── SUPPLIED ENTRIES ──
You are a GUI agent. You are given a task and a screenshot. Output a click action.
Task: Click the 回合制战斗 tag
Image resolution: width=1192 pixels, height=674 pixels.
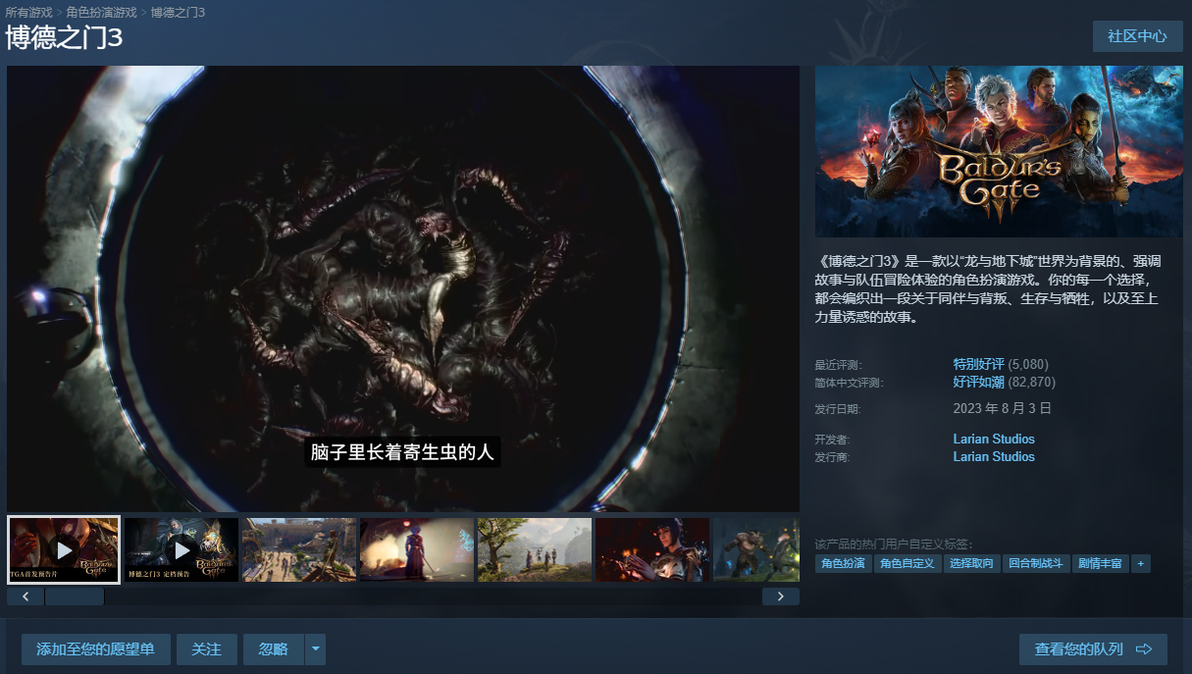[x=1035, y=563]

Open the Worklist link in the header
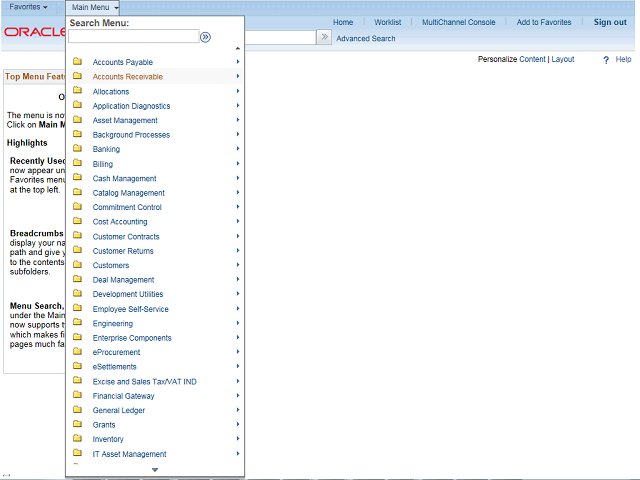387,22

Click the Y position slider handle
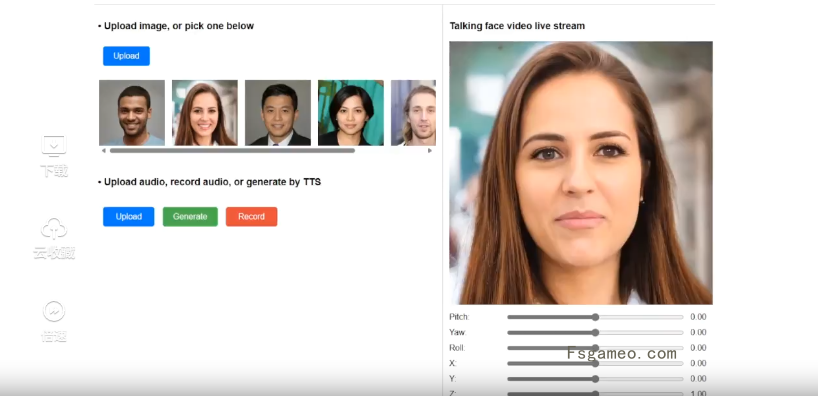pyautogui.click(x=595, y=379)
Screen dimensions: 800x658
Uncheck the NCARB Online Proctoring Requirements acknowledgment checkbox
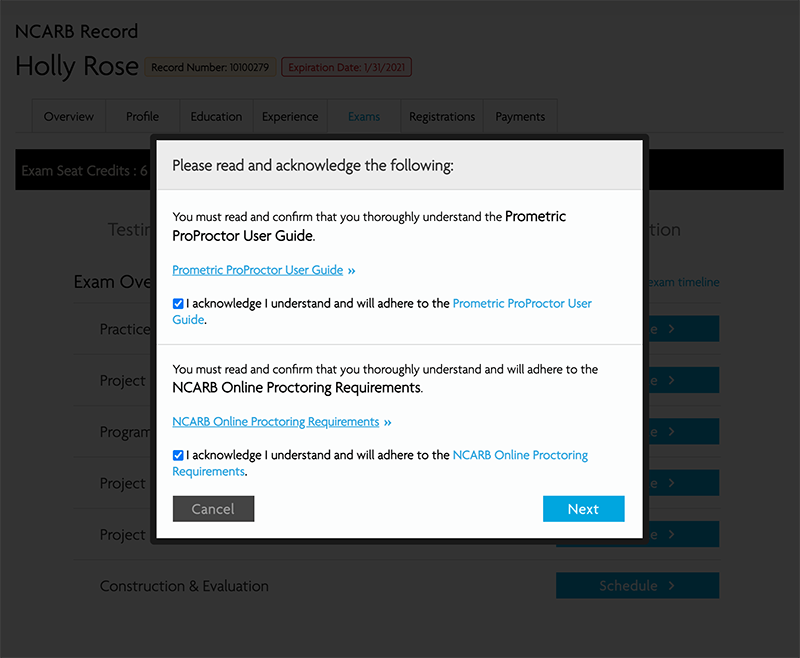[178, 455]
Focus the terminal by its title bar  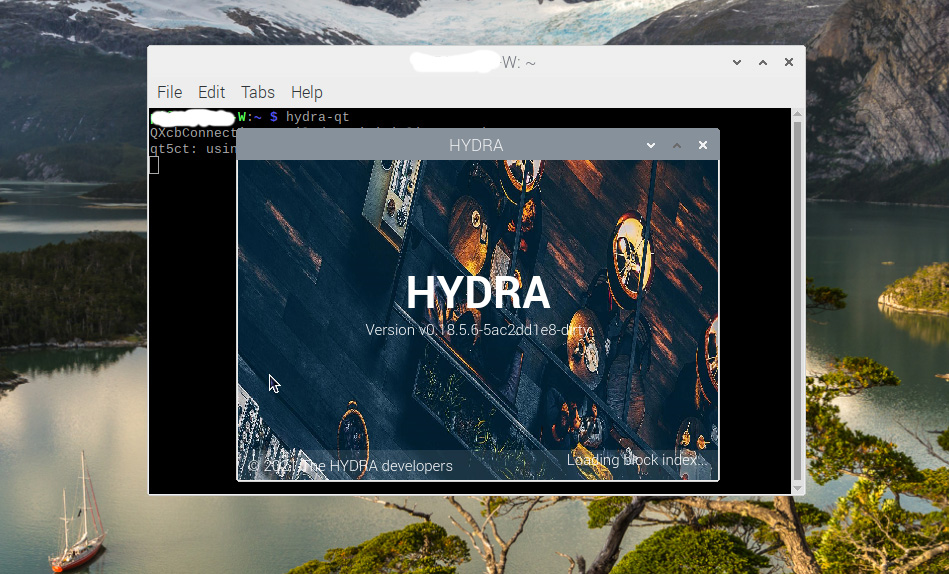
───
**PROBLEM TO SOLVE:** The answer must be an exact copy of the lines from the one that holds "Click the Y position slider handle" through the end of the data, both included, with no pictures.

**TASK RESPONSE:**
Click the Y position slider handle
pyautogui.click(x=595, y=379)
Screen dimensions: 800x658
Uncheck the NCARB Online Proctoring Requirements acknowledgment checkbox
[178, 455]
Focus the terminal by its title bar  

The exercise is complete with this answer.